Bir sabah ördek avına çıktığında orta yaşlı ve çocuksuz bir adam olan Nathan McCann ormanda terk edilmiş bir bebek bulur. Kafasına takılmış minik örgü beresiyle kazağa sarılmış bu bebeğin hâlâ hayatta olduğunu görmek onu dehşete düşürür. Karısını dehşete düşüren şey ise Nathan'ın bu bebeği evlat edinmek istemesi olur. Tam olarak bu noktada çocuğun büyükannesi ortaya çıkar. Nathan onu kurtaranın kendisi olduğunu açıklamak üzere çocuğu günü geldiğinde onunla tanıştıracağına dair büyükannenin ona söz vermesini ister.
On beş yıl sonra artık bir dul olan Nathan çocuğun bir kez daha terk edildiğini öğrenir; ancak bu kez çocuk kapısına bırakılır.

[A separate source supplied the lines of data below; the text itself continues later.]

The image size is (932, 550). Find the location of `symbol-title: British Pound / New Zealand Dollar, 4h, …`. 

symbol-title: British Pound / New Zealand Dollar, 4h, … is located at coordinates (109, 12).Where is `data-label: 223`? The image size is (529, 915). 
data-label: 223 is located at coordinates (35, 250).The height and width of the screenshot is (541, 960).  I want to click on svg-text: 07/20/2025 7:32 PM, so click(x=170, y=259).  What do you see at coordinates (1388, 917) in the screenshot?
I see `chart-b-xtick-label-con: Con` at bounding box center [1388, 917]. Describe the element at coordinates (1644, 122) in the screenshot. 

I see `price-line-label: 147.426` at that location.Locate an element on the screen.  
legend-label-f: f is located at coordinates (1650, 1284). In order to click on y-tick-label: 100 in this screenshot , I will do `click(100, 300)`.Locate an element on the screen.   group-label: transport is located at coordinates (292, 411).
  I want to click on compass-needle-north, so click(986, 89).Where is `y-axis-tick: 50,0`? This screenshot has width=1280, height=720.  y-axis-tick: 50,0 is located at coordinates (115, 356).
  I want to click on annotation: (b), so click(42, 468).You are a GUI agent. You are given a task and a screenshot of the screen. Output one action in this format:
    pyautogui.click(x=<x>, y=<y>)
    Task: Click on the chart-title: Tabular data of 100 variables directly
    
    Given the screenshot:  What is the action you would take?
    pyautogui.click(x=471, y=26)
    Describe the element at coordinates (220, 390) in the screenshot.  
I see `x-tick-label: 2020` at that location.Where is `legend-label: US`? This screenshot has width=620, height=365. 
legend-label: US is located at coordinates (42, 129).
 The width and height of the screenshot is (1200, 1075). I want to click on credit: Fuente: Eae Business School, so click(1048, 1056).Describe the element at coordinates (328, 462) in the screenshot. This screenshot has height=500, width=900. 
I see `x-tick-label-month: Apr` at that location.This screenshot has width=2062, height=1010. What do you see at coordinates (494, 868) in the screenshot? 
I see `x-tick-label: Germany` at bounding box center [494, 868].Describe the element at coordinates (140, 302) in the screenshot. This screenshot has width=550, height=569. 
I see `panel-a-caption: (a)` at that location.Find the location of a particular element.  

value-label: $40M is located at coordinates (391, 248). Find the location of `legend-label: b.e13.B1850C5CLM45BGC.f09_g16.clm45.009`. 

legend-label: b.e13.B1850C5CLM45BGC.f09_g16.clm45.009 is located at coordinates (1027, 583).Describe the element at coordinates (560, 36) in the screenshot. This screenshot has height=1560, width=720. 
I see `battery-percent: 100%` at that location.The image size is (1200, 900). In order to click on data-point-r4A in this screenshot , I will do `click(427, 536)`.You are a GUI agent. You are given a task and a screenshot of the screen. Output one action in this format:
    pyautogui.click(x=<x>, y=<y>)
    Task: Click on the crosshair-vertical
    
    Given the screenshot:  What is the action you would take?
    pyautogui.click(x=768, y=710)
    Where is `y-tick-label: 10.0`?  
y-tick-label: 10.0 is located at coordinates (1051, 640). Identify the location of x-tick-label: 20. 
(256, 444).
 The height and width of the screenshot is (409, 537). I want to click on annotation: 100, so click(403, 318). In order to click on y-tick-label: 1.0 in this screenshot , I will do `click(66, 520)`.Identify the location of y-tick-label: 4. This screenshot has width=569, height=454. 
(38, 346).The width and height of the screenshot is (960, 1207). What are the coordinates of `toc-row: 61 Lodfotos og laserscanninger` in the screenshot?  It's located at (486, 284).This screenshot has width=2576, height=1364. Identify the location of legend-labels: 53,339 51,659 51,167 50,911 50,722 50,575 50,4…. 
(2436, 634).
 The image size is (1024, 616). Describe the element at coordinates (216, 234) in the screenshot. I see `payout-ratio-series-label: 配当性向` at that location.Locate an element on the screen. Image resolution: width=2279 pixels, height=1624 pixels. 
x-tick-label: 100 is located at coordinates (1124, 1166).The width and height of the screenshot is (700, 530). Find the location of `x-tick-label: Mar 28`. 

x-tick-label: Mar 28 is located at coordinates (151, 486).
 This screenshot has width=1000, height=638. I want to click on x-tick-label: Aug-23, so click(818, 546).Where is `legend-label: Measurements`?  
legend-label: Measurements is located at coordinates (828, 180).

Nat isimli bu çocuk asık suratlı huysuz ve suç işleyen bir gence dönüşmüş ve büyükannesi de artık onunla baş edemez hale gelmiştir. Nathan Nat'e bakmayı kabul eder böylece ikisi uzun yıllar sürecek bir irade savaşına sürüklenmiş olur. Yaşlı adam ne olursa olsun onu asla terk etmeyeceğini sürekli yineler. Nat sonsuza dek ikisinin de hayatını değiştirecek bir travma geçirse bile... Nathan onu asla terk etmeyecektir.
«Seni Bulduğumda hayatta hiçbir şeyin hiç kimsenin koparamayacağı beklenmedik bağların muazzam ve duygusal öyküsünü anlatıyor bize.»